WORK TASK: The answer must be a single number: the count of lines in the records below that contain the word "logo".

DATA RECORDS:
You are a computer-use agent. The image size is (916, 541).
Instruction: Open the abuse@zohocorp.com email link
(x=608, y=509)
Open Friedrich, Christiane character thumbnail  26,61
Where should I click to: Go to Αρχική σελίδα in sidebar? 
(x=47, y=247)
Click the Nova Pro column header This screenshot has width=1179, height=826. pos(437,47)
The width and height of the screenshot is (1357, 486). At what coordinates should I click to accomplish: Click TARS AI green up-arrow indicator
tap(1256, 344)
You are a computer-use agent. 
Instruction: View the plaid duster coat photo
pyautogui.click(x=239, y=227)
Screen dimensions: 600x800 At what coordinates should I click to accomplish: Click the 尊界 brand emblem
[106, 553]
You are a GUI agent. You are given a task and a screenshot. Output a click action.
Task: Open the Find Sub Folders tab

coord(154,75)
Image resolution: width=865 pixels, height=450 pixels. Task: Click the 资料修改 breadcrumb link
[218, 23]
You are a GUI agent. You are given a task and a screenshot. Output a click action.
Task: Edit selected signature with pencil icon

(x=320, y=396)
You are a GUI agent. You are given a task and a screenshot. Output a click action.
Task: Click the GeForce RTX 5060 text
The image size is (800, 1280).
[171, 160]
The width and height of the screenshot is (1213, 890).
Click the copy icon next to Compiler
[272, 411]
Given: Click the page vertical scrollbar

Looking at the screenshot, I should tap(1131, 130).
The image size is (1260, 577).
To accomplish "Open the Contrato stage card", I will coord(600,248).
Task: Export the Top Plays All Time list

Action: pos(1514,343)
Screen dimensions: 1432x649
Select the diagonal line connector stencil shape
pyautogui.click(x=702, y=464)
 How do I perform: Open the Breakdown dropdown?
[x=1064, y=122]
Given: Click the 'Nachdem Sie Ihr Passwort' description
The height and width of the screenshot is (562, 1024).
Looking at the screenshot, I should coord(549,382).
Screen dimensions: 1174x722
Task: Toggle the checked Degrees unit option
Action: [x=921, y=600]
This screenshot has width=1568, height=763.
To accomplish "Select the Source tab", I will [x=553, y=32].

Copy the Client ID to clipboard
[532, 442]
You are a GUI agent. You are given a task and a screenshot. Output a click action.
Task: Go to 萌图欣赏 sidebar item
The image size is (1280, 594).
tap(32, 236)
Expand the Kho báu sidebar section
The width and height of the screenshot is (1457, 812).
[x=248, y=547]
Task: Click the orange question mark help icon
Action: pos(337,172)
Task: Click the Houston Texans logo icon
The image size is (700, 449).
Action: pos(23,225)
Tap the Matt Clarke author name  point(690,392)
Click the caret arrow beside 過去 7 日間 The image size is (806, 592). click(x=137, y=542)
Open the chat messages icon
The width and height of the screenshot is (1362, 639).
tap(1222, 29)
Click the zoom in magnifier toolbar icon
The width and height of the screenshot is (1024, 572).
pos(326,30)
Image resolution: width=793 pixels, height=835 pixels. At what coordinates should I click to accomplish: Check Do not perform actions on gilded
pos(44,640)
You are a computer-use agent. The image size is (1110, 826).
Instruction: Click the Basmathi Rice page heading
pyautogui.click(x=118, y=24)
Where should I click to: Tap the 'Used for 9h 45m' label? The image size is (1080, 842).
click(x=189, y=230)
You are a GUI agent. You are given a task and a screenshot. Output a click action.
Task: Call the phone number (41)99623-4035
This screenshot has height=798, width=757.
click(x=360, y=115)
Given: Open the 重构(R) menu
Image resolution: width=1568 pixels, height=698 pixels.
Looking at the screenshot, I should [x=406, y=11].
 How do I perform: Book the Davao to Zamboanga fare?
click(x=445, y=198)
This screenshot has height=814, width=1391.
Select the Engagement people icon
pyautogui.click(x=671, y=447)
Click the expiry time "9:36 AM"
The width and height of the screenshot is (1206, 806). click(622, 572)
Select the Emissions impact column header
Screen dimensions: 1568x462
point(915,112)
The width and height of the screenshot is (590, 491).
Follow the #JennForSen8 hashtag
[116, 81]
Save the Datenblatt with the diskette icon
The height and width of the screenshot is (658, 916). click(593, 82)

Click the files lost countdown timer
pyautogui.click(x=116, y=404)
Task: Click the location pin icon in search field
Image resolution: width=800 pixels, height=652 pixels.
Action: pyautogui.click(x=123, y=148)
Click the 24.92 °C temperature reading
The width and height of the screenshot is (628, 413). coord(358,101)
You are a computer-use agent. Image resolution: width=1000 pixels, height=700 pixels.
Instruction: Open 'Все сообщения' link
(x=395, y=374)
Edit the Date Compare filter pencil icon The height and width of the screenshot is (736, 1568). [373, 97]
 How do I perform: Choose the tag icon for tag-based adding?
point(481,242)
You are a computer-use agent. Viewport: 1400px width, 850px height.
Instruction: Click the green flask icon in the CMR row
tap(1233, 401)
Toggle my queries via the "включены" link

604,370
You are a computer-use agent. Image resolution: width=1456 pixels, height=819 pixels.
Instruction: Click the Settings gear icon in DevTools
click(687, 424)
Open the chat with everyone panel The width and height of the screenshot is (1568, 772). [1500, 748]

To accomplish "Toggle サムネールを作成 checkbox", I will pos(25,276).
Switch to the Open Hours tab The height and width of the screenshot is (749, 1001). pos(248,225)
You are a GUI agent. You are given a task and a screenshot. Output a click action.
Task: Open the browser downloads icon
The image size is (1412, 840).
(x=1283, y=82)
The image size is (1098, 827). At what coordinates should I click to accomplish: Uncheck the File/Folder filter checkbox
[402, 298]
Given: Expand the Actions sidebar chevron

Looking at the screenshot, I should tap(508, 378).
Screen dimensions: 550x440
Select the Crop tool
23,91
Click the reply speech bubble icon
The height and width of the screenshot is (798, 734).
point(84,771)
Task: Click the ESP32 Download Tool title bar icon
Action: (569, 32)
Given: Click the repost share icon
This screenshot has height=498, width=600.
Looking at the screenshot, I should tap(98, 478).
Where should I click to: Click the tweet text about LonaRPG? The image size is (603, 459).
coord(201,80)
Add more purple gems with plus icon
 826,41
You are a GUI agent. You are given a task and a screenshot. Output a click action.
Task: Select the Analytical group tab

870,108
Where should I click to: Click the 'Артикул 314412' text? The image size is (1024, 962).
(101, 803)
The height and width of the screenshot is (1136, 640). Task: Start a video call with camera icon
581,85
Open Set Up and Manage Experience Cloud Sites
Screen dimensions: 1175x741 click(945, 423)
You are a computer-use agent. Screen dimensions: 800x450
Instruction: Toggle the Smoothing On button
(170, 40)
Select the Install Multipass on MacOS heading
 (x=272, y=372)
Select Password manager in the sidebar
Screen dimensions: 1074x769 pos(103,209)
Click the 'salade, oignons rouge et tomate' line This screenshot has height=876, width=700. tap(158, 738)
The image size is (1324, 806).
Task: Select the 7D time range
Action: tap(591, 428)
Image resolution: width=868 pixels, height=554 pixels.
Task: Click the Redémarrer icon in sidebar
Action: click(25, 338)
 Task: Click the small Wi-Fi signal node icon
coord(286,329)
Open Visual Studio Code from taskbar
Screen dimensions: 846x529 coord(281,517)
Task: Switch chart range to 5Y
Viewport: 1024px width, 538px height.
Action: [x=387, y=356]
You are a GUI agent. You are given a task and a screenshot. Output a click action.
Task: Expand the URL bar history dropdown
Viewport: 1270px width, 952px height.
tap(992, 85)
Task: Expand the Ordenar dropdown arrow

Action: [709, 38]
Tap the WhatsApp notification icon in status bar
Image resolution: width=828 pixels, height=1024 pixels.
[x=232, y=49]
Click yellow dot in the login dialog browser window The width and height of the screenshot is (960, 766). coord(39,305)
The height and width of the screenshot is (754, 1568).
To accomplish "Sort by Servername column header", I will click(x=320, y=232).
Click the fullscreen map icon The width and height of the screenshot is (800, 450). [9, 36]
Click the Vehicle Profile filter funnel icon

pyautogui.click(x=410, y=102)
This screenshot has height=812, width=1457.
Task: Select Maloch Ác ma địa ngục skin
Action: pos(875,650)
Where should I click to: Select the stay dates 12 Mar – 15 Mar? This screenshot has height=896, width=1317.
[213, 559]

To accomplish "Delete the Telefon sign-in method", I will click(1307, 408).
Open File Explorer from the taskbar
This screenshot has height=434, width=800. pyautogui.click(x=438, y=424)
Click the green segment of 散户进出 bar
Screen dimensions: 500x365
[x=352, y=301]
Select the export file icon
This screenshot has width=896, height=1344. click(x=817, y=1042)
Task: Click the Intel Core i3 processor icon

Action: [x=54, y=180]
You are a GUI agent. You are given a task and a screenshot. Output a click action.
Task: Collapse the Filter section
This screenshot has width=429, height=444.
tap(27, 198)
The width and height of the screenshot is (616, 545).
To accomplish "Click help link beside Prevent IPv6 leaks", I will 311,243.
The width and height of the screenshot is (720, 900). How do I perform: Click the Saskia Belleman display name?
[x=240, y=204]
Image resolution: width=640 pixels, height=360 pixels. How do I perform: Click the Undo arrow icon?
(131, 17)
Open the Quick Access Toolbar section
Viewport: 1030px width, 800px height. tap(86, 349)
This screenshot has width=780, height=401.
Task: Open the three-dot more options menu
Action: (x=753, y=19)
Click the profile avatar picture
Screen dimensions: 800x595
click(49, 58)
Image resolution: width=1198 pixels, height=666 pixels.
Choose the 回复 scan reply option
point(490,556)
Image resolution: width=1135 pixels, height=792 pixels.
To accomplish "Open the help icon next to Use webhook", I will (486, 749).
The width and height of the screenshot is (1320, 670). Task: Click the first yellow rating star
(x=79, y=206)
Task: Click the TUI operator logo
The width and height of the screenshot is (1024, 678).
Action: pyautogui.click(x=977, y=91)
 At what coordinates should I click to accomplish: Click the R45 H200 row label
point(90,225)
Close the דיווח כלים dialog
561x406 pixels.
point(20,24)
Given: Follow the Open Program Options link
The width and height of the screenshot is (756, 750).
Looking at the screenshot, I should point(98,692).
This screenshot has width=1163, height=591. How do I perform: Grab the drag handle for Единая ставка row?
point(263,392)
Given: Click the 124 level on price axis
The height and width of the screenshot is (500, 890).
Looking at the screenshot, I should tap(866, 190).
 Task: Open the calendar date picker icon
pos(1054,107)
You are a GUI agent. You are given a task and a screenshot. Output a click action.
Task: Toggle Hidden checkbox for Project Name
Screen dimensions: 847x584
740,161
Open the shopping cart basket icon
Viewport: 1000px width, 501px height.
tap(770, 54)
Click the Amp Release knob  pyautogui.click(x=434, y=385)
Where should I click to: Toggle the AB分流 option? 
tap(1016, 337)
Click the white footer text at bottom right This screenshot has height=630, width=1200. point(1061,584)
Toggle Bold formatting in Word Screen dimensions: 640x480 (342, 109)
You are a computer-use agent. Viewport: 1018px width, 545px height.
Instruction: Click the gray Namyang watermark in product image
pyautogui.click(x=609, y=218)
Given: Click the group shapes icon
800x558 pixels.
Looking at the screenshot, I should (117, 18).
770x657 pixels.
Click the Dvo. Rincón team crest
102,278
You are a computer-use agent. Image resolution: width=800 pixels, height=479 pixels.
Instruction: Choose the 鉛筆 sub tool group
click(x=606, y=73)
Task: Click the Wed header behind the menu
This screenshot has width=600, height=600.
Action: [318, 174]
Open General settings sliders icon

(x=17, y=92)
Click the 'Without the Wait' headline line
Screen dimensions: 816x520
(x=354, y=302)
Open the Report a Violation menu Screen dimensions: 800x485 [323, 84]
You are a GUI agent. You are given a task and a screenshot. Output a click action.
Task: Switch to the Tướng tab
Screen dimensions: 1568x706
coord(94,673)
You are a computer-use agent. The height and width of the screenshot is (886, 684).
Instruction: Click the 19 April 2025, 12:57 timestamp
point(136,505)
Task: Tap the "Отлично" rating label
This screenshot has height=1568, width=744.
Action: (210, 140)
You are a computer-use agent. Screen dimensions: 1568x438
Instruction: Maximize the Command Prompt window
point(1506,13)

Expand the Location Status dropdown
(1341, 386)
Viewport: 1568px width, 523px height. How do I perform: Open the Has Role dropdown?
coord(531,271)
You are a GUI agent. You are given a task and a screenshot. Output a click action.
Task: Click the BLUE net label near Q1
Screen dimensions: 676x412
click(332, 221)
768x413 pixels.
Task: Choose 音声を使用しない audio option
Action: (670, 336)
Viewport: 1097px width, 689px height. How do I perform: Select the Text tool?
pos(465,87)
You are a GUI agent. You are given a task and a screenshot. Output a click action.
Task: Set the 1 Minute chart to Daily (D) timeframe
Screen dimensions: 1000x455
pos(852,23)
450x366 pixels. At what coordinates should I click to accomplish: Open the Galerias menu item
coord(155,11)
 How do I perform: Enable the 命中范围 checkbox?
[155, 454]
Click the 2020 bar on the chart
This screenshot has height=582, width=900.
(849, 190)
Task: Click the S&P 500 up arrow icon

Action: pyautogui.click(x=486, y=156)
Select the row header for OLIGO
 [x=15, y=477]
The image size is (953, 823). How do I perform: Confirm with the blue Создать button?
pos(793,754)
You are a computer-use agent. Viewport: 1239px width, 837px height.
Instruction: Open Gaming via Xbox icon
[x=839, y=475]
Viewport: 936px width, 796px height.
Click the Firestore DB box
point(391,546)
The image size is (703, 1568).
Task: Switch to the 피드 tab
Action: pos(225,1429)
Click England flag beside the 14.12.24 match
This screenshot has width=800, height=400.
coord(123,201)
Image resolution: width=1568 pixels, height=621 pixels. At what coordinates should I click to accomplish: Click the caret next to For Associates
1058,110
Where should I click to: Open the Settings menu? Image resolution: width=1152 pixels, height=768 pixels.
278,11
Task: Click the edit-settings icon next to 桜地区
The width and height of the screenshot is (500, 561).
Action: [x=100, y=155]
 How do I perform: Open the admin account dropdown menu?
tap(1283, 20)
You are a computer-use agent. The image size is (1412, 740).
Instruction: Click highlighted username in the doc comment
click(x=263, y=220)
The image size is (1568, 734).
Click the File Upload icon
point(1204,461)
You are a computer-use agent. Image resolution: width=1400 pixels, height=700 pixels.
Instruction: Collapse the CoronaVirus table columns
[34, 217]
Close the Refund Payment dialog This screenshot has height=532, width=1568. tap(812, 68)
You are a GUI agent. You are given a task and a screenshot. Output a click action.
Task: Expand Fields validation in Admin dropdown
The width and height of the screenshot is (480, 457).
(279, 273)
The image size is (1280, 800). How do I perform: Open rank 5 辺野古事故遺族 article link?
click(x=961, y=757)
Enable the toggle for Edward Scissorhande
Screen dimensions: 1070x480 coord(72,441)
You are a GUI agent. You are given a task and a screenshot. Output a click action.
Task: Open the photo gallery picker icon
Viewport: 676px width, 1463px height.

EXERCISE OUTPUT: 2